Wonderful to my ears!


----------



## hbuus (Oct 21, 2008)

Hi Jay,

I've listened to this a couple of times now, sitting with a wide grin on my face because it sounds so cool 

If I really had to point to something, it would be that through a set of Sennheiser HD 600 headphones, it seems that the hihat or cymbal or whatever it is that is quietly sitting in the background, perhaps is a little too quiet.

...but really: This piece rocks big time. =o 

Best regards,
Henrik


----------



## hbuus (Oct 21, 2008)

Oh and btw., with respect to the headbanger icon: You _really_ should see me headbang with this hair! :shock:


----------



## bluejay (Oct 21, 2008)

Thanks for the comments guys!

There's a lot of brass and percussion on this. I'm using several of the Project SAM orchestral brass ensembles with some EW trombones. For percussion I've got layers from TAIKO, CineToms, True Strike and Storm Drum.

The jingly percussion is a sleigh bell! I'll have another listen for levels.


----------



## germancomponist (Oct 21, 2008)

Very cool, Jay!

Perhaps you will experiment and exchange the small sleight bell , to more a deeper and brighter china-cymbal-sound?


----------



## Shantar (Oct 21, 2008)

The mix sounds nice. I like the brass, what is it? Its sounds very crisp. I would like a bit more punch in this, more bottom so to speak. It also seems like the percussion stuff is a bit off here and there, but if this was done purely for feedback on your mixing, not your sequencing it makes sense. Cool stuff man! 

-Chris


----------



## bluejay (Oct 21, 2008)

The lead brass is a mixture of VSL Epic Horns, Bass Trumpets and Fanfare Trumpets.

The low brass stabs are Project SAM and East West.

Interesting comment on the percussion. A lot of it is played "live" on the keyboard and I wanted to keep it loose and clattery (especially the CineToms).

cheers

James


----------



## rayinstirling (Oct 21, 2008)

Sounds good to me James,

Is this an example of post New York study :D 

Ray


----------



## bluejay (Oct 22, 2008)

Hi Ray, thanks for the comment.

Unfortunately no ... a personal disaster occurred last week and so I ended up not going to NY. Thankfully a good friend brought back the course materials last night and they are amazing.


----------



## Hannes_F (Oct 22, 2008)

Sounds great.



...


Well, with the exception of the violin line´... and I am waiting for some meaty cellos and basses to come in.


----------



## bluejay (Oct 23, 2008)

Thanks Hannes, I'm glad you like it.

The violin line has perhaps a little too much EW and not enough App Strings.
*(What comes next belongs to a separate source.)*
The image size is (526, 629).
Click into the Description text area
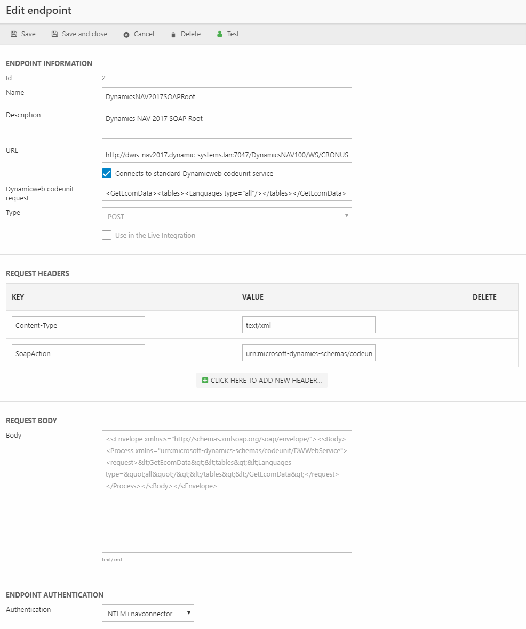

Personally I thought that the existing cellos and basses were meaty enough. They're already doubling the brass hits and in the second "verse" the cellos are playing eighth notes almost like a rock bassist.


----------



## Rob (Nov 3, 2008)

very nice, James, I like part two very much...


----------



## bluejay (Nov 4, 2008)

Thanks guys!

Incidentally those lush strings are a mix of Appassionata Strings and East West plus ...

...Omnisphere Transparent Adagio Strings! They are absolutely beautiful.


----------



## bluejay (Nov 20, 2008)

Ok, this is nearing completion now...

http://www.jamessemple.com/music/epicjourney3.mp3

The absolute end (where there is only drums) isnt finished yet.

This appears to be taking ages because I keep slipping it in between other projects.

This version also sees my first use of the Epic Tom Ensemble and preset EQs from Vienna Suite.


----------



## bluejay (Nov 23, 2008)

Fourth version which is now basically complete

http://www.jamessemple.com/music/epicjourney4.mp3

Now I've just got a couple of live players to throw into the mix.


----------



## bluejay (Nov 27, 2008)

Final version!

http://www.jamessemple.com/music/epicjourney5.mp3

This includes some live French horn, oboe and violins.


----------